The Future Is Here
We may earn a commission from links on this page

DeepMind's New AI Uses Game Theory to Trounce Humans in 'Stratego'

The "DeepNash" AI had a 97% win rate against other models and an 84% win rate against top human players.

We may earn a commission from links on this page.
Image for article titled DeepMind's New AI Uses Game Theory to Trounce Humans in 'Stratego'
Screenshot: DeepMind

Humans are quickly running out of board games we can still play without being utterly clobbered by AI. In the past, researchers demonstrated AI’s ability to best humans at chess, Go, and, recently, Diplomacy. Now, you can now add the strategy game Stratego to that ever-growing list.

Researchers from Alphabet-owned DeepMind, according to new research shared with Gizmodo, say they’ve created a new AI agent capable of playing Stratego at a “human expert level.” The AI, called DeepNash, won nearly all of the matches it played against other AI’s and had an 84% overall win rate when competing against human players in online games. DeepNash, which learned to master the game by playing against itself, was able to make complex decisions and consider tradeoffs in “extraordinary” ways previous AI systems couldn’t.


While Stratego may not initially seem like the most obvious example for training an AI, the researchers say the game’s combination of longer-term decision making and imperfect influx of imperfect information make it a unique test bed. The game is typically played by two players and involves both strategy and deception. Players each have their own “armies” made up of pieces each with their own respective values. Players win by either capturing an opponent’s flag or capturing all of their moveable pieces.

All of those pieces with their different values result in an extremely large amount of possible moves and outcomes. The researchers said Stratego has far more “possible states” than Texas Hold ‘em poker, and even more than Go, which is often heralded for its immense variety of possible choices.


To win, DeepNash mixed both long term strategy and short term decision making like bluffing and taking chances. It’s rare that two of those things can be done at the same times so well by an AI agent. Stratego’s combination of long, strategic thinking and making decisions based on incomplete or limited information have mostly thwarted past AI models.

‘“DeepNash was able to make nontrivial trade-offs between information and material, to execute bluffs, and to take gambles when needed,” the researchers write.

DeepNash appears to draw influence from American mathematician John Nash who, among other things, coined The Nash Equilibrium.

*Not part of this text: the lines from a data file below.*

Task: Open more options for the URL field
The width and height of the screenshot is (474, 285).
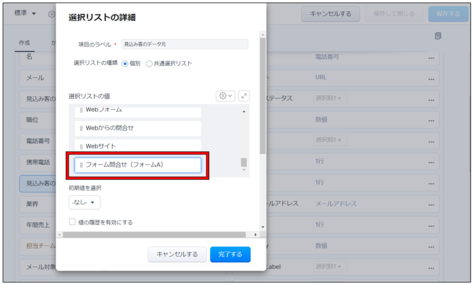Action: coord(431,77)
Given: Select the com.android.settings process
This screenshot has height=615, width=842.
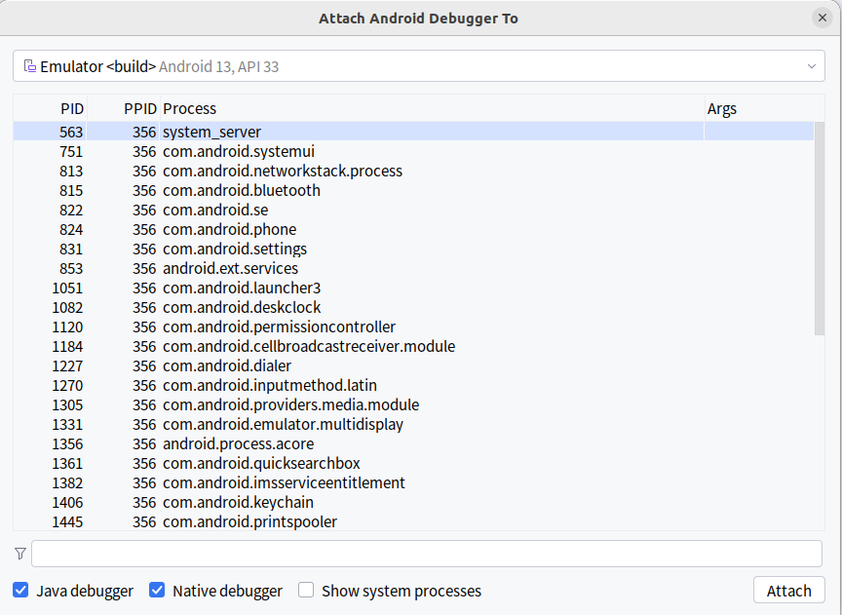Looking at the screenshot, I should pos(413,249).
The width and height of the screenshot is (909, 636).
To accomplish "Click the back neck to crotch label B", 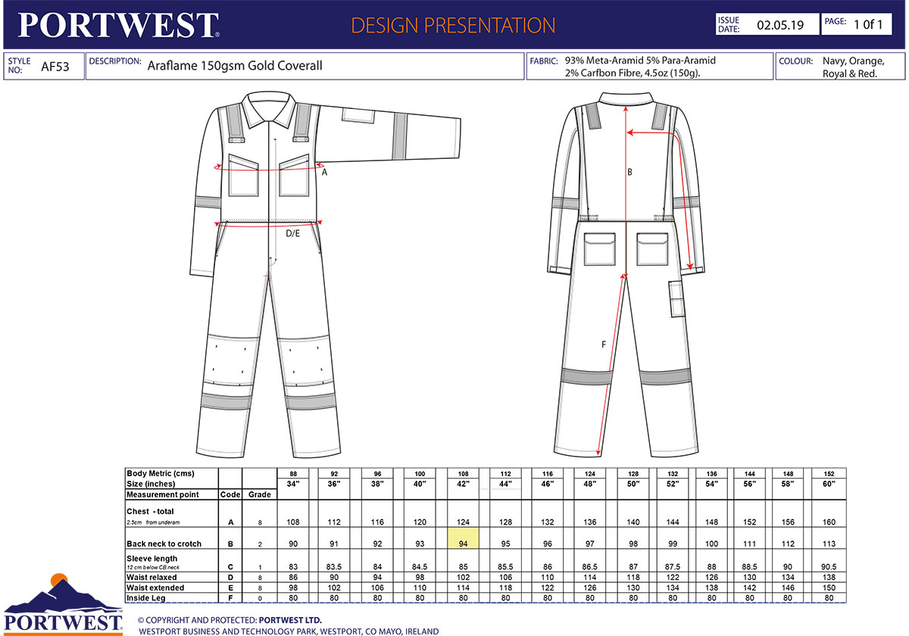I will pos(629,173).
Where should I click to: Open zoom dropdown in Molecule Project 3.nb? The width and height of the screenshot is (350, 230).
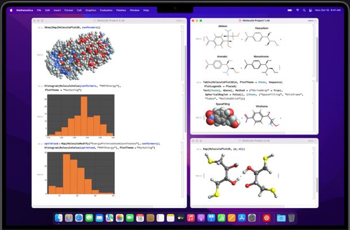point(311,140)
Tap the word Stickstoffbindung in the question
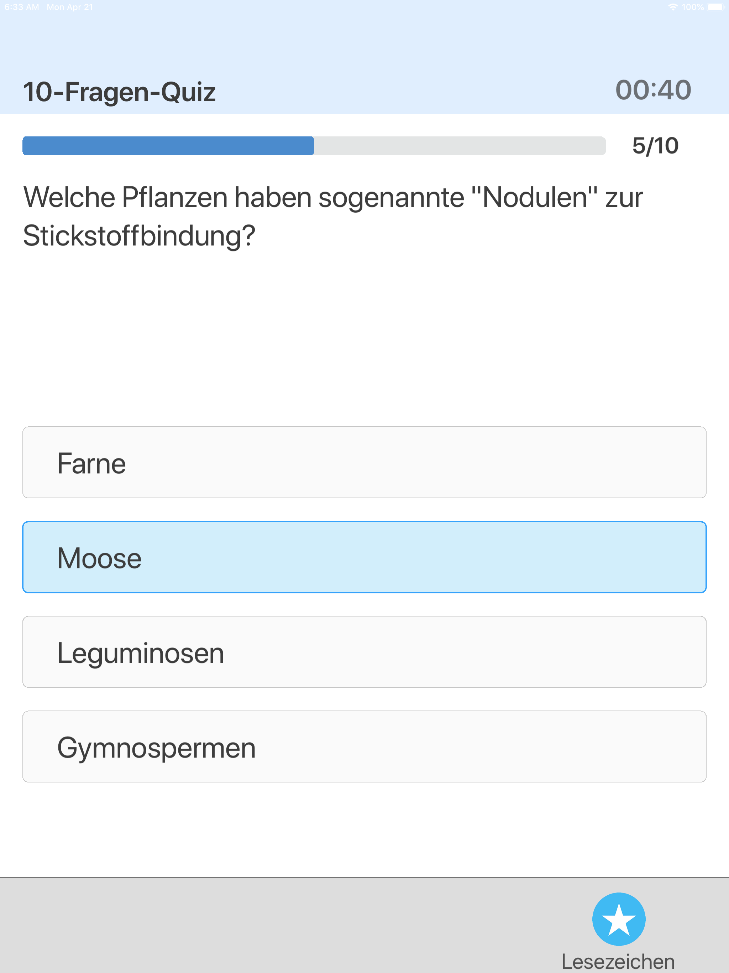This screenshot has width=729, height=973. point(139,236)
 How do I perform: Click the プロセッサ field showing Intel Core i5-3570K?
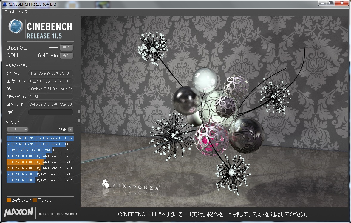[50, 73]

In a nutshell, that equilibrium refers to a solution in game theory where both opponents facing off against each other no longer have any incentive to deviate from their initial strategy. Of the many possible scenarios, the Nash Equilibrium, in game theory, is often considered the “optimal” outcome.

DeepNash at its core attempts to locate the Nash Equilibrium in Stratego games using a new combination of self play and model-free reinforcement algorithm learning called “R-NaD.” By using both that algorithm and deep neural network architecture, the researchers were able to create a winning bot, even in exceedingly complex situations. Though DeepNash was trained to compete in Stratego, DeepMind appears to have created a game theory genius.


Researchers tested DeepNash by facing it off against other bots and against “top human players” on the online gaming platform Gravon. DeepNash achieved a minimum win rate of 97% against the bots. Its performance against humans was only slightly worse, with an overall win rate of 84%. The AI ranked among the top three players both in year-to-date and all time leaderboard.

“To the best of our knowledge, this is the first time an AI algorithm was able to learn to play Stratego at a human expert level,” the researchers said.